Figure 3 illustrates a scatterplot of the estimated $t$MMDR directions corresponding to the four clusters found by the procedure. The separation between the crabs species is most clear in the plots of direction 1 against direction 3. As the number of clusters increases, it becomes more difficult to visualize their separation as evidenced in the plots of direction 2 against directions 3 and 4. Looking at Fig. 3, it is interesting to compute the ARI for each set of directions and compare the values to those obtained by GMMDR. Using $t$MMDR, direction $1$ has $\text{ ARI }=0.1394$, directions $1$ and $2$ have $\text{ ARI }=0.4507$, directions $1$–$3$ have $\text{ ARI }=0.5556$, and directions $1$–$4$ have $\text{ ARI }=0.8617$. By comparison, using GMMDR, direction $1$ has $\text{ ARI }=0.5342$, directions $1$ and $2$ have $\text{ ARI }=0.7738$, and directions $1$–$3$ have $\text{ ARI }=0.8195$. We observe that, for up to three directions, the ARI for $t$MMDR is less than those directions computed for GMMDR, but when the 4th direction is used for $t$MMDR, the ARI gets larger. Thus, adding this ‘extra’ direction improves accuracy.

4.2.3 Diabetes data

Reaven and Miller (1979) examined the relationship between five measures of blood plasma glucose and insulin in order to classify people as normal, overt diabetic, or chemical diabetic. This data set consists of observations from $145$ adult patients at the Stanford Clinical Research Centre and is available through the R package locfit (Loader 2012). There are $76$ normal patients, $36$ chemical diabetics, and $33$ overt diabetics; their $t$MMDR classifications are given in Table 9. Table 10 indicates that the selvarclust algorithm $(\text{ ARI }=0.81)$ outperforms both the $t$MMDR $(\text{ ARI }=0.70)$ and GMMDR methods $(\text{ ARI }=0.65)$, while the rest of the procedures do not do particularly well on these data.

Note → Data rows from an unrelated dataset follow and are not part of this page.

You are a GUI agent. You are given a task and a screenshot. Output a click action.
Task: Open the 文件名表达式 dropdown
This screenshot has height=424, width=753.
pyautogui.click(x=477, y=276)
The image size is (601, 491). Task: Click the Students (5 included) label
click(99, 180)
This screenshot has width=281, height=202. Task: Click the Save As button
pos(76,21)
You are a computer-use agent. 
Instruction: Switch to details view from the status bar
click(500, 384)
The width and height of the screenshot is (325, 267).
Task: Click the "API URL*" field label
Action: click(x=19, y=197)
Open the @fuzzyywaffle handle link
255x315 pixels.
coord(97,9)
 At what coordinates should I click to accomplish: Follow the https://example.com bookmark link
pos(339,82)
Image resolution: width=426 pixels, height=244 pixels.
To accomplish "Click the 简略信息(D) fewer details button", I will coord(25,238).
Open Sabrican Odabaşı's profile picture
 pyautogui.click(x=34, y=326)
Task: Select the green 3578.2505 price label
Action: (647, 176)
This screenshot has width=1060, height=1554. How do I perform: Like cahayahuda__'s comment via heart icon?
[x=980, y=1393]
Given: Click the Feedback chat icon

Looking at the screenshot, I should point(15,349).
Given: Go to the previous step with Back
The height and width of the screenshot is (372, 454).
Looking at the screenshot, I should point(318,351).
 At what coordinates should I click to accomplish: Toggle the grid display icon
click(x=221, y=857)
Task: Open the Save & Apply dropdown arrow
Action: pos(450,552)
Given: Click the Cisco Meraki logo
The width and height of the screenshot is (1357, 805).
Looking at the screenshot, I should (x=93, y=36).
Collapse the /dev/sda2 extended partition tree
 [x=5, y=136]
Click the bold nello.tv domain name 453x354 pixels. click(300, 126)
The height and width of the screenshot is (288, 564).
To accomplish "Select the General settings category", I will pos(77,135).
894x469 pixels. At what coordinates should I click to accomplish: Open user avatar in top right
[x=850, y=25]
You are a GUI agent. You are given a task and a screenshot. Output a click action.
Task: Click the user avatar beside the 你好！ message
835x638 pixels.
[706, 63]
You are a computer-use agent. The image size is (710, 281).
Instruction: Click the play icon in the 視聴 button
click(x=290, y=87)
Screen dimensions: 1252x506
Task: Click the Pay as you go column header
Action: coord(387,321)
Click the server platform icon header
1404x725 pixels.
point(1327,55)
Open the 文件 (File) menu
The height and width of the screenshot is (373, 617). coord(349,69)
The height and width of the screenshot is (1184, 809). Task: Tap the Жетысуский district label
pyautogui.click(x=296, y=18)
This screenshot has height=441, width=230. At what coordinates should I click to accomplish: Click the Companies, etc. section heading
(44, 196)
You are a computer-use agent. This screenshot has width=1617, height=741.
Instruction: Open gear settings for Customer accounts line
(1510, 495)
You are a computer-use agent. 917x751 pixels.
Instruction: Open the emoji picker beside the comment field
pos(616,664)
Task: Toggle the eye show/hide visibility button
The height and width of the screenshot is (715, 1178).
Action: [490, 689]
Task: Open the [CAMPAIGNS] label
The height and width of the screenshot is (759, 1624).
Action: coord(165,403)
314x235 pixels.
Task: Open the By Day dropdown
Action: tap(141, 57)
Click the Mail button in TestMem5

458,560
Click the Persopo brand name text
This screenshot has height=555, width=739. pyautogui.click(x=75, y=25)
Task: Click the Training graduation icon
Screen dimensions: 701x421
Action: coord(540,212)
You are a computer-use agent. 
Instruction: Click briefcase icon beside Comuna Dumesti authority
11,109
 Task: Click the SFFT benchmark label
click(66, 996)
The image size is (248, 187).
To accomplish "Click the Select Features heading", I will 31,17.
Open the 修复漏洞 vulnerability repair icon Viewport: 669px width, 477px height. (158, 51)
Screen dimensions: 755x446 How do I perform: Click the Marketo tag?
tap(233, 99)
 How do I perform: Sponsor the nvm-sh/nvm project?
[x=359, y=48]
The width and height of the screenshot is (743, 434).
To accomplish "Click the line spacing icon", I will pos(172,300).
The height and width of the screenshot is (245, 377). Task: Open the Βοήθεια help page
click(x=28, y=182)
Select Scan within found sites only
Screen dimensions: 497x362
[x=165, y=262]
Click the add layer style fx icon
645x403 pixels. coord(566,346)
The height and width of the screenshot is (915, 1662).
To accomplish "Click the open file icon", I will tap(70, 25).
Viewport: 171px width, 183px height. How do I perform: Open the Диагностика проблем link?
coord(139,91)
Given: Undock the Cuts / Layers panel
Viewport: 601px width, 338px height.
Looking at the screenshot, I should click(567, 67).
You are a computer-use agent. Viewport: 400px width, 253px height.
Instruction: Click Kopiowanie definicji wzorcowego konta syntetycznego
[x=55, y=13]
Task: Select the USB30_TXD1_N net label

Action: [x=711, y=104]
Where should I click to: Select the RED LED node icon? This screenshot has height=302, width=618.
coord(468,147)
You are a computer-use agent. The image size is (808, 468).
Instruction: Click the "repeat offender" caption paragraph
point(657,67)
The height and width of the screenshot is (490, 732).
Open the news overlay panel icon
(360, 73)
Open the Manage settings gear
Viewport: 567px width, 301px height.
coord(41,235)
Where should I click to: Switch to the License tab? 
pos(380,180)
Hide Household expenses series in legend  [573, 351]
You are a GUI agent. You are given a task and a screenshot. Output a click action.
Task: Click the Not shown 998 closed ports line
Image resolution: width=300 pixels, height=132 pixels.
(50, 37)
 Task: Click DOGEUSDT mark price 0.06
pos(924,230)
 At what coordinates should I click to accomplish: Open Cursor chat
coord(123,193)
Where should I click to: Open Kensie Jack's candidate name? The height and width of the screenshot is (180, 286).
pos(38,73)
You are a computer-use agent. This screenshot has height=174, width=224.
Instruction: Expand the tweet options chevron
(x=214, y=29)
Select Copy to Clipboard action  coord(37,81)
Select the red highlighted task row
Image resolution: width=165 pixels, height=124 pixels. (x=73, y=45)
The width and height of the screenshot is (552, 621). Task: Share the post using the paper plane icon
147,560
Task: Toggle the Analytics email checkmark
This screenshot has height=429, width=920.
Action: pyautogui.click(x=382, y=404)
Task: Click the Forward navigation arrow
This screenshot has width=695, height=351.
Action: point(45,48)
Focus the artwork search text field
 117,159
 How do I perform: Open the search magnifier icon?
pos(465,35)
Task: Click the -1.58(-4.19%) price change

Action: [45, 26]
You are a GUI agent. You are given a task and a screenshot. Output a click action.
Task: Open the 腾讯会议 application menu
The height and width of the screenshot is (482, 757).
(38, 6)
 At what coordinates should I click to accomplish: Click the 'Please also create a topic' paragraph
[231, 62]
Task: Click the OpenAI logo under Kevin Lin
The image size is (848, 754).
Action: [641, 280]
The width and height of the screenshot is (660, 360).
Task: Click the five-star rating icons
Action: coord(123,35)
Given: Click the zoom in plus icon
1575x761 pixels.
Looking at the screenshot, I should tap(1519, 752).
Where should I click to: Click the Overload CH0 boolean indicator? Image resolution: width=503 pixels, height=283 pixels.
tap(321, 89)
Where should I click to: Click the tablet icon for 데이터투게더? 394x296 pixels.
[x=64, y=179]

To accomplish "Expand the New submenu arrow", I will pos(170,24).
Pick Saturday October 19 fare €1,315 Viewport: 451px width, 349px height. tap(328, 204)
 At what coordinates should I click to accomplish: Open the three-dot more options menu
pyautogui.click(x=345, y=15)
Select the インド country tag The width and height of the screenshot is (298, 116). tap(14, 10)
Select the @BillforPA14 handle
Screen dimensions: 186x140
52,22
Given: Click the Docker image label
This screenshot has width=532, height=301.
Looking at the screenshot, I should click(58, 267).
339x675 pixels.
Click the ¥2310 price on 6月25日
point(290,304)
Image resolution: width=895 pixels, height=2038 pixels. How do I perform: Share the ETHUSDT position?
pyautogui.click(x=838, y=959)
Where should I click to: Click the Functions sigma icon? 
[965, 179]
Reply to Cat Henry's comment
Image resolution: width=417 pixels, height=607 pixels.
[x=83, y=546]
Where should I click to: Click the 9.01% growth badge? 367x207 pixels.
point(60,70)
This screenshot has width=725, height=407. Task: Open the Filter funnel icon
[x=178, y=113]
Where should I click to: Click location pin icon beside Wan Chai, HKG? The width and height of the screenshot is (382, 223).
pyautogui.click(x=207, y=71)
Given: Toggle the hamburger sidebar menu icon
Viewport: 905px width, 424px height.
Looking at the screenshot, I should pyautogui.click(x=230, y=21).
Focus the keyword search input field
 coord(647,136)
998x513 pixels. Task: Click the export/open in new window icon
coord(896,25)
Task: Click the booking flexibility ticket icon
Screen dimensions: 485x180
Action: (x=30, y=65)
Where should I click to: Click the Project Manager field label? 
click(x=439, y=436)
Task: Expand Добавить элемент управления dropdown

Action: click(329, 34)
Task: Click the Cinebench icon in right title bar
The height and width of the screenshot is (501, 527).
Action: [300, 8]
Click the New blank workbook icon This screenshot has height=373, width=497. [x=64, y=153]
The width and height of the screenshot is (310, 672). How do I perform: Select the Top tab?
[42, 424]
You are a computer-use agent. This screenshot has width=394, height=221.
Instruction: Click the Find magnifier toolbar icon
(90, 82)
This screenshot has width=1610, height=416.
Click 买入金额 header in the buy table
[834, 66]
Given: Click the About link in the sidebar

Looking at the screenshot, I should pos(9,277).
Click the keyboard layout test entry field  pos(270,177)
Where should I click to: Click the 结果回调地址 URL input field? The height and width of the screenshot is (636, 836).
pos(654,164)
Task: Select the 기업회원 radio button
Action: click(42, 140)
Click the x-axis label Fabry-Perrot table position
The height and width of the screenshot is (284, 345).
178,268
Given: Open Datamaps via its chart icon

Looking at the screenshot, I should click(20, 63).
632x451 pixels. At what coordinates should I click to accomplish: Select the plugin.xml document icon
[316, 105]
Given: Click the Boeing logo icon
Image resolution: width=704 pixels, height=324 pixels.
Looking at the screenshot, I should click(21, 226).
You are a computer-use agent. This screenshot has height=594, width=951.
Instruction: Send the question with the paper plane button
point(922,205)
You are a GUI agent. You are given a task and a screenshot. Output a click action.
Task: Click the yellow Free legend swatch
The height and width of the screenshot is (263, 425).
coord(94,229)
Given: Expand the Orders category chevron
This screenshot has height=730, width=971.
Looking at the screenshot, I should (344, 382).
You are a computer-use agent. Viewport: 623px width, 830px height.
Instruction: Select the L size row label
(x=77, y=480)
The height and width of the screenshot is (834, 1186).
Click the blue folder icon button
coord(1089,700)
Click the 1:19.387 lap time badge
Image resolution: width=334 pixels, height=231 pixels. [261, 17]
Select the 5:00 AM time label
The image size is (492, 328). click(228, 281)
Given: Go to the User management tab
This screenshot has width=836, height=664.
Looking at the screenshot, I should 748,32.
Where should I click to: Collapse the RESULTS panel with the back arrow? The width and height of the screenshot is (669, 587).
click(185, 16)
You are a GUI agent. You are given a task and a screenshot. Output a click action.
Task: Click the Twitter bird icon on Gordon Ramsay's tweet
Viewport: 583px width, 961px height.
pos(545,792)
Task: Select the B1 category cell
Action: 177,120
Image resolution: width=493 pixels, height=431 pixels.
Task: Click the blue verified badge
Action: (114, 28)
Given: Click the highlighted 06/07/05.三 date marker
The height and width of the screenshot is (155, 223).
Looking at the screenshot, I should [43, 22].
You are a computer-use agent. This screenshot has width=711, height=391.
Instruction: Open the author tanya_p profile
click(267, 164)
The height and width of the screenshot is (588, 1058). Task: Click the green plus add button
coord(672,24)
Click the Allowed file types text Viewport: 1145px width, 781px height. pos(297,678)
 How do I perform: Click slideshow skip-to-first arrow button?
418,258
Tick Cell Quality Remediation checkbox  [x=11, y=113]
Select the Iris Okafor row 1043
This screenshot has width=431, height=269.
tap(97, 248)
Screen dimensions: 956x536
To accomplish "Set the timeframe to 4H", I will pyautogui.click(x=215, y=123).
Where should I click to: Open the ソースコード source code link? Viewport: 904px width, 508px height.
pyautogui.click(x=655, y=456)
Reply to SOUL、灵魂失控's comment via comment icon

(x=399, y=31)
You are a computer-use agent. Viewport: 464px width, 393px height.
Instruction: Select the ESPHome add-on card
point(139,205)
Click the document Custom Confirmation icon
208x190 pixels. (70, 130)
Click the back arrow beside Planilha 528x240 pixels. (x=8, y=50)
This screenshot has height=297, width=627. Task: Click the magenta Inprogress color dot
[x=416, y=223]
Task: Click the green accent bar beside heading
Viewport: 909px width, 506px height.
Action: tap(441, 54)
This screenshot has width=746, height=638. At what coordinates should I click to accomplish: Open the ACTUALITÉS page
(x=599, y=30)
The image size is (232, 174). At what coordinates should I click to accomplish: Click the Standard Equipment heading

Table 9 A classification table for the best $t$MMDR model fitted to the diabetes data

Full size table

Table 10 Summary of results for the best models fitted to the diabetes data

Full size table

Figure 4 illustrates the overlap between the predicted groups. In particular, the chemical group is sometimes classified into the normal or overt group, but normal is never wrongly classified as overt or vice-versa. The average uncertainty associated with each identified cluster is as follows: $0.0106$ for overt, $0.0524$ for chemical, and $0.0158$ for normal. The modest ARI is likely due to the nature of chemical diabetes.

4.2.4 SRBCT data

Khan et al. (2001) used microarray experiments of small round blue cell tumours (SRBCT) to classify childhood cancer. Their data contained $2308$ genes and $83$ tissue samples which were used to measure gene expressions in four types of tumours, namely Ewing sarcoma (EWS), Burkitt lymphoma (BL), neuroblastoma (NB), and rhabdomyosarcoma (RMS). The SRBCTs of childhood are given this collective name because of their similar appearance on routine histology. These data are available via the R package plsgenomics (Boulesteix et al. 2011).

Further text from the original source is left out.